Can we build a game in the session?
- Getting out of grad school and a job
- Satire/dark humor
- Game mechanic idea — horrible things that really do happen in job searches?
- Game mechanic idea — point system/badges (out of Academic Jobs wiki?)
- Resources — what do you need to collect to move forward? (Monopoly has money, which is both a score and a resource.)
- Suppose the score is “cultural capital” — can you spend that for other items?
- Deviance credits — do enough scutwork for your institution and you can mouth off, become a union activist, etc.
- Soul credits — how much of your soul are you spending? (Lots of laughter instantly.)
- Is the point of the game to get a job before your soul is gone?
- Need to figure out the right tradeoffs — e.g., “work enough for an abusive professor and you lose soul points but gain prestige points.”
- Multiple win conditions? Would it be possible to get a non-academic or alt-ac job?
- (Randomness for some win conditions?)
- Competitive or cooperative game?
- Is this an Alternative Reality Game (ARG) or a short-term game?
- There already exist game gestures (such as mock job interviews, practice job talks, etc.)
- “Survival of the Witless” from Avalanche Press. Out of print, described in www.avalanchepress.com/valhalla.php
What happens to the magic circle if the game has any consequences outside of itself? If there are grades attached, or if it’s an ARG tied to a very high-stakes circumstance? (Salen & Zimmerman’s concept of the “magic circle”)
Some discussion of the magic-circle concept — gambling is the negative side of spillover, McGonigal’s “SuperBetter” something designed for the reverse. More to the point about THATCamp, the humanities ARE supposed to be a space that give students and other scholars the ability to play with ideas.
Some discussion of less “points-like” structures in classes — Operation Nudge (Sherman), debates over Whitman’s position on the war, … maybe just breaking that up is game enough.
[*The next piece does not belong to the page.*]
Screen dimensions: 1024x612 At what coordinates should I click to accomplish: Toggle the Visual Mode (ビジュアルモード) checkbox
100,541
Brian: “Maybe we don’t have to be as structured in our game [to have the benefit]. Maybe we need to play Calvinball, where we don’t do the same thing twice.” Jason: “it takes the subject material and applies minimal almost-rules to the information they [are supposed to] have.” In-situ debates are more common in history classes.
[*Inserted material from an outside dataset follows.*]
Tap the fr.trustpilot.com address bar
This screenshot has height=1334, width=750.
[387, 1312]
Some discussion of how to modify some of the game gestures discussed above.
Discussion of TEI — teaching encoding: could there be a game structure to it? Or programming… the assumption behind Alice would enable young girls to become more interested in programming. Could interest in narrative become a method/means for teaching programming.
Not all courses on game design are effective — what’s necessary to teach better game design (in part as prof. development for teachers)?
Some discussion of different types of feedback. Progress bars, etc.